Apparently I need more iterations of this. And more practical coding, which I started to do only recently after months of learning the basics of wikitext mostly in read-only mode. I’m just not confident about it, which is curious by itself. I don’t get that “I don’t understand this at all” feeling, which would just make me abandon the quest with no regrets. But as soon as I try to write a practically useful snippet of wikitext code, I get stuck.
The newer version of your code mixes the correct way to reference a variable as a parameter to a filter step (with single angle brackets operator<varname>
) with using double angle brackets within square brackets (operator[<<varname>>]
).
I tried to use double brackets because that’s how variables are referenced when used to build other variables in context of a <$let>
widget. Since the filter (the one that is going to be passed to the custom assert widget) is stored in a variable, I tried to get the regexp (which contains the trouble causing square brackets itself) into the filter this way. Looks like it was a bad idea.
I hoped this
would be good enough. My test tiddler contains:
- lines of text
- empty lines (as in at the end of a non-empty line I hit Enter, cursor goes to the beginning of new line, I hit Enter again, I get an empty line above the cursor). this I referenced as “\n” above.
- lines that contain only a mix of zero or more whitespace characters (produced by pressing the Spacebar) and tab characters (produced by hitting the Tab key). hence the
[\s\t]*
regexp. visually, they look “empty” as well, but their size (in characters) is greater than zero. yet I treat both 2. and 3. as opposite to 1.
I believe this is the trim[]!is[blank]]
part of the filter. I never thought of doing that. I’ve never used trim
filter operator before, yet I still don’t understand why is this needed. Well, you explain why:
which will give false positives
but I still don’t understand why I’m going to get false positives.
Is each whitespace separated section of text meant to be a filter?
Not at all. My initial goal (for which I would’ve happily used a core filter assertion widget, if there was one, but there isn’t, hence I’m trying to write one to help me with writing unit tests, since the assert.equal
widget from another thread isn’t good at answering the “does this filter return at least one item? tell me by comparing two hardcoded values” question) was to write a filter that would let me distinguish between lines like 1. and lines like 2. or 3. (see above).

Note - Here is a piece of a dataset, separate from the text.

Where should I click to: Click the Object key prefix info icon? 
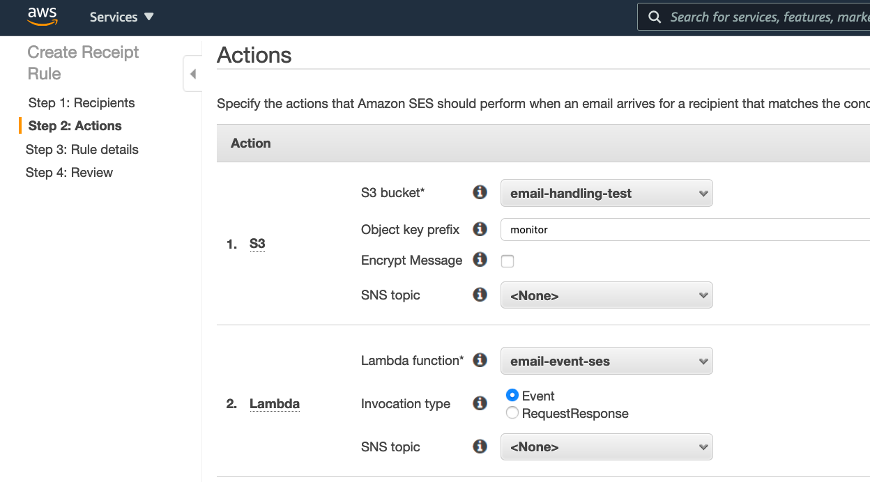pos(480,229)
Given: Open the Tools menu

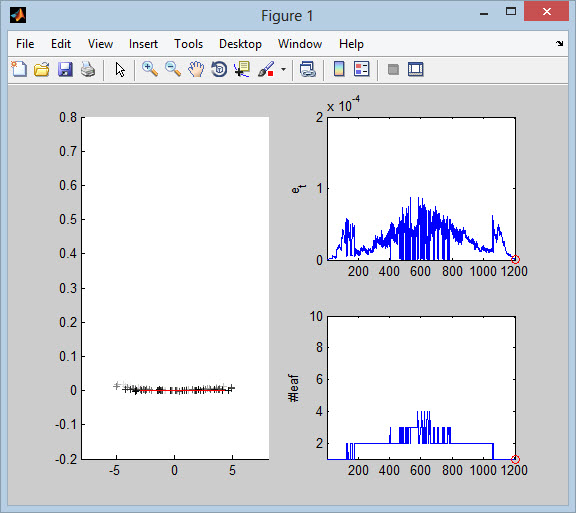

The ultimate practical problem I want to solve is that I have tiddlers with content written in a hurry that have multiple consecutive “empty” (as in either 2. or 3.) lines of text, between lines of actual text (1.) and I want to find them with a script, to make text in those tiddlers look “nicer” by replacing multiple “empty” lines with just one, and sometimes entirely remove a single “empty” (as in 2.) one.
Your version of code produces the expected tests results with my test data. The biggest confusion about it, as I already said above, is why removing the trim[]!is[blank]]
part from the filter breaks everything and makes all tests pass (which is wrong).